# Your objective:
Please report each line in the material below that includes "perform".

# Supplied material:
• • • • •
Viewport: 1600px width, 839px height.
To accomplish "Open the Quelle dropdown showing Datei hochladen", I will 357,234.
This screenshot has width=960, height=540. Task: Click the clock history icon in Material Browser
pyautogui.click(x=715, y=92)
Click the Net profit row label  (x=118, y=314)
• • • • •
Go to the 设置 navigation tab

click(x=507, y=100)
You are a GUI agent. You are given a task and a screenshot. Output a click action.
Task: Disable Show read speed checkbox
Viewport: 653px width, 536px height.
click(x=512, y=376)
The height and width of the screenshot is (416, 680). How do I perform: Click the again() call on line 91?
• • • • •
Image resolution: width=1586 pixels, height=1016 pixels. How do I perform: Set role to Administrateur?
• • • • •
# Solved problem:
The height and width of the screenshot is (416, 680). How do I perform: Click the again() call on line 91?
Image resolution: width=1586 pixels, height=1016 pixels. How do I perform: Set role to Administrateur?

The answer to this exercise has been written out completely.